ガーディアンの記事を拙訳していきます(2024年6月1日午後7時21分投稿。同日午後7時44分更新)。
‘The first TikTok election’: are Sunak and Starmer’s digital campaigns winning over voters?(「初のTikTok選挙」:スナクとスターマーのデジタルキャンペーンは有権者の心をつかむか?)James Tapper and Sophia Smith-Galer
Sat 1 Jun 2024 19.21 BST
The Tories and Labour are forking out more than ever on social media ads, but going viral isn’t easy.

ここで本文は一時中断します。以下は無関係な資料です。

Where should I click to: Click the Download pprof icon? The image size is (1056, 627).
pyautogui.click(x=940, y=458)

We speak to influencers and strategists about the messages and memes(保守党と労働党はソーシャルメディア広告にこれまで以上に大金を費やしているが、拡散させるとなると簡単ではない。インフルエンサーやストラテジストにメッセージやミームについて話を聞いた)James Tapper and Sophia Smith-Galer
Sat 1 Jun 2024 19.21 BST
Last modified on Sat 1 Jun 2024 19.44 BST
なぜ11月に選挙をするのか? この質問は、デジタルマーケティングの第一人者であるマイク・ハリス氏が、今年初めに彼の友人である労働党のキャンペーン・マネージャーであるモーガン・マクスウィーニー氏へのメッセージの中で尋ねたものだ。通信代理店89upの創業者であるハリス氏によると、インターネットはクリスマスやブラックフライデーの広告であふれているため、10月と11月はデジタル広告の費用が高くなるという。なぜ安い時期を選ばないのですか?

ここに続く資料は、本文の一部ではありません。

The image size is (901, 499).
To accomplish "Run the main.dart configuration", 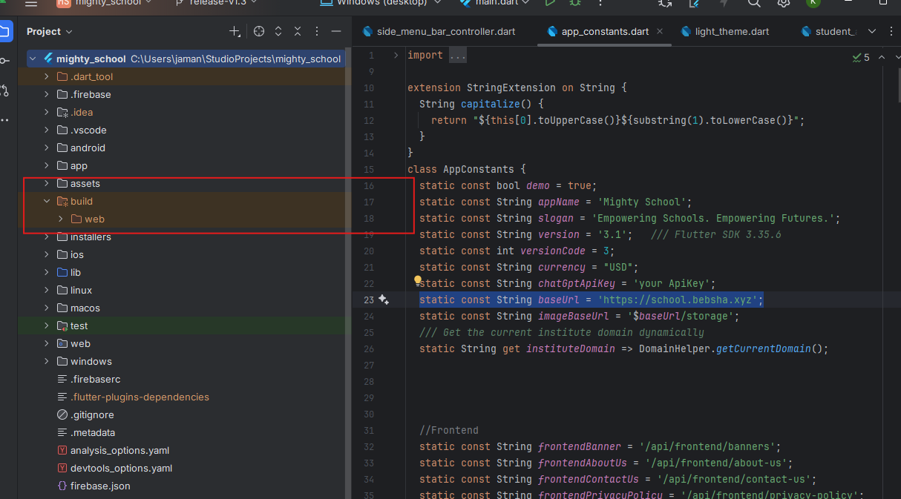I will coord(550,3).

マクスウィーニー氏は「6月はどうですか?」と反論した。
総選挙で不意打ちを食らわせたリシ・スナク氏の頭の中に、安価なフェースブック広告があったかどうかは不明だが、デジタルメディアが労働党と保守党の両方にとって重要な選挙活動の一部であるのは間違いない。
2024年の選挙運動は、すでに一部から「最初のTikTok選挙」と呼ばれている。雨の中でのスナク氏のダウニング街での発表数日後、両党ともTikTokアカウントを開設したからだ。30日までに、労働党は54本の動画を、保守党は14本に投稿した。ミームバトルや有権者の反応、熱心に手を振りながら政策を30秒で説明しようとする前衛議員などが混在している。最も視聴された動画の1つは、サッカーボールをドリブルしてコーンをかわそうとするスナク選手の動画で、「コーンにタックルされながらも、自分が国を動かせると有権者に説得しようとしている」というキャプションが付いている。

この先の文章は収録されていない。